Let FAITH replace the FEAR. And the rest will follow.

Be Enough Me: Lost

Ummm…it’s been a summer. I’m trying to say that with a smile, because there were lots of smile filled moments, and when I think back over the summer as a whole, I see more happy than turmoil. (Which is good, no? Especially when blending a family together)

Turmoil has been heavy though. This is one of those cases where when it’s good, it’s good, but when it’s bad? It’s very, very, very bad. I lost myself over the summer. I went into mom mode and stayed in mom mode. I tried adding GC into my days, but by the time he would get home from work, I’m so exhausted…

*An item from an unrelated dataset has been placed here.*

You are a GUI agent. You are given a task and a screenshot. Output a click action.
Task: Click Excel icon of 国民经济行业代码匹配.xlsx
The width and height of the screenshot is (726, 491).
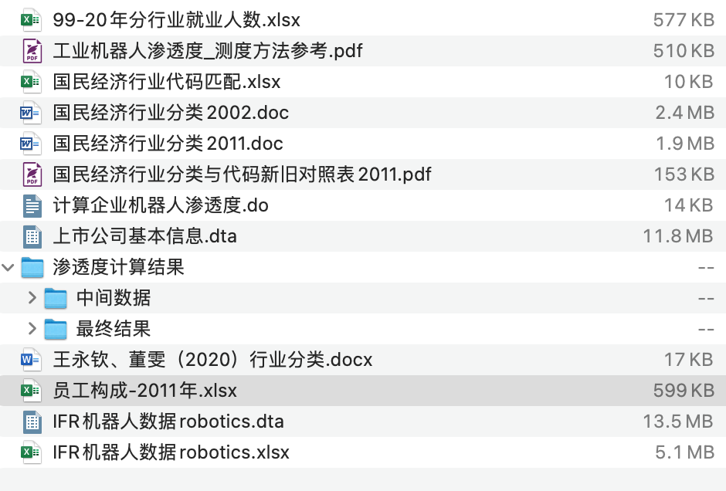coord(32,82)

Losing myself is not fun. Not at all. I had little time to write. My desktop grew a few layers of dust and gained a few cobwebs as it sat unused most of the summer. Anytime I sat down in front of it, chaos would ensue. I just couldn’t leave my kids “unattended” even long enough to go pee. At 16, 14, and 12 (not counting Scooby, you know, because the baby is supposed to be a PITA) that shouldn’t be. But it did, and it does, and…

Sigh.

All those ugly doubts and questions worked themselves to the forefront of my mind. Am I good enough? Am I being enough mom, enough wife, enough me? As for the mom part, I had enough of a support system to know that yes, I was enough mom (no, strike that. I AM enough mom.) The jury is still out on whether I was enough wife, but I can absolutely, positively tell you that I was NOT enough me. Nowhere close.

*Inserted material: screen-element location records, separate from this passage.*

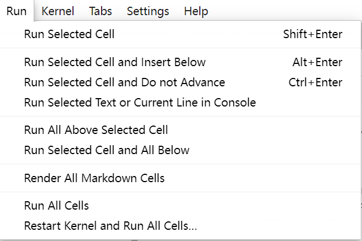The image size is (362, 241).
Task: Run Selected Text or Current Line in Console
Action: click(x=140, y=103)
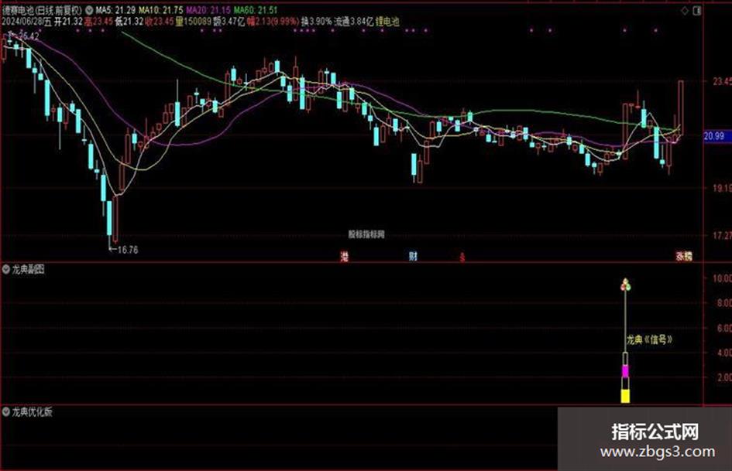The image size is (732, 471).
Task: Click the MA60 moving average label
Action: [x=256, y=10]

You know that phrase: If momma ain’t happy, ain’t nobody happy? I found it running through my head whenever I was cranky, which was a lot, or irritable, which was weekly, or mad, which was hourly. Man, what an undertaking! The biggest problem wasn’t the disrespect of the older kids, or the constant bickering, or the constant challenges to everything I say (“Isn’t the sky a lovely shade of blue today?” “That’s not blue. That’s turquoise.”). It’s not even that GC spent more time away from home than in it. And yes, these are all major issues, but, like the phrase says:

If momma ain’t happy…

How can momma be happy when she’s lost sight of herself? When she’s shoved her identity behind a label—wife, mom, whatever—so far that it felt like an alien had taken over her body? Who was that woman this summer?

When I write…when I’m doing my thing, I am happy. The whole world can fall to pieces around me, and as long as I’m being me, doing me things despite them all, it’s a bit easier to deal with everything and everyone when you have your own peace inside.

I don’t want to ever do that again. I’ve found the road again and I’m following it closely.